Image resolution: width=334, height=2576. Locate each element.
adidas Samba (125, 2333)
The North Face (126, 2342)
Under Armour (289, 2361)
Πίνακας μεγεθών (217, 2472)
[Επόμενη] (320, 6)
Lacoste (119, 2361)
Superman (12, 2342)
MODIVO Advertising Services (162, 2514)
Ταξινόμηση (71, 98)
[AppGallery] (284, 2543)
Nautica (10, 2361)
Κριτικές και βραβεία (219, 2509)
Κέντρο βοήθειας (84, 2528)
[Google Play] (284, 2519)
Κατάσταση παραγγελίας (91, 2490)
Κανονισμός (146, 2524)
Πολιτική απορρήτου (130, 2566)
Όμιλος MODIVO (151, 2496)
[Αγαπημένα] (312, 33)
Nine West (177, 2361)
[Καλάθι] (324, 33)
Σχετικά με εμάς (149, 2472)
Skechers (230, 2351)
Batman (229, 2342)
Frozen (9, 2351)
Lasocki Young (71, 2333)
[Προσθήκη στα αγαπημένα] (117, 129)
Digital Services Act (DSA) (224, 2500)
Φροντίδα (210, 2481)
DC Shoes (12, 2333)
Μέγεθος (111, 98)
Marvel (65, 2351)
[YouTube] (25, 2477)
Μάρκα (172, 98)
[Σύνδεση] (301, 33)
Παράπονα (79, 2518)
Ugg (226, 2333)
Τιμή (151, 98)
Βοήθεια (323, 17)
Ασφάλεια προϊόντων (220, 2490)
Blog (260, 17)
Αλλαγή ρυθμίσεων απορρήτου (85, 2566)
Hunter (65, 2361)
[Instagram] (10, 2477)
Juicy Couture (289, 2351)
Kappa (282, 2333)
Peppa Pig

##############################

## [What needs to be done]
The lines to retype run from the start of the entries through the line containing "[Αγαπημένα] (312, 33)"; reproduce them exactly and add nothing.

## [Output for this exercise]
Image resolution: width=334, height=2576. Locate each element.
adidas Samba (125, 2333)
The North Face (126, 2342)
Under Armour (289, 2361)
Πίνακας μεγεθών (217, 2472)
[Επόμενη] (320, 6)
Lacoste (119, 2361)
Superman (12, 2342)
MODIVO Advertising Services (162, 2514)
Ταξινόμηση (71, 98)
[AppGallery] (284, 2543)
Nautica (10, 2361)
Κριτικές και βραβεία (219, 2509)
Κέντρο βοήθειας (84, 2528)
[Google Play] (284, 2519)
Κατάσταση παραγγελίας (91, 2490)
Κανονισμός (146, 2524)
Πολιτική απορρήτου (130, 2566)
Όμιλος MODIVO (151, 2496)
[Αγαπημένα] (312, 33)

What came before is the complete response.